■ The task
Your reply must be one number: the count of lines in the data below that contain "coordinates".

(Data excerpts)
______
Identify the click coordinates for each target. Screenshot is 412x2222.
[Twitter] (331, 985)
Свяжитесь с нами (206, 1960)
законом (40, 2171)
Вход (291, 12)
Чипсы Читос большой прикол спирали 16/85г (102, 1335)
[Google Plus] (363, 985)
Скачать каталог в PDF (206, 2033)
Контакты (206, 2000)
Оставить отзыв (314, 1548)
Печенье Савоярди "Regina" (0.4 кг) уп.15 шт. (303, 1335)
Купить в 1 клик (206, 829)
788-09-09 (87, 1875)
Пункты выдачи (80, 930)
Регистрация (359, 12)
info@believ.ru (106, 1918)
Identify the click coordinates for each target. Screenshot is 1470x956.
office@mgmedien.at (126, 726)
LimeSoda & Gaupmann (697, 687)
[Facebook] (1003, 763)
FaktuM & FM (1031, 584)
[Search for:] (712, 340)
______
■ Solution for this task
2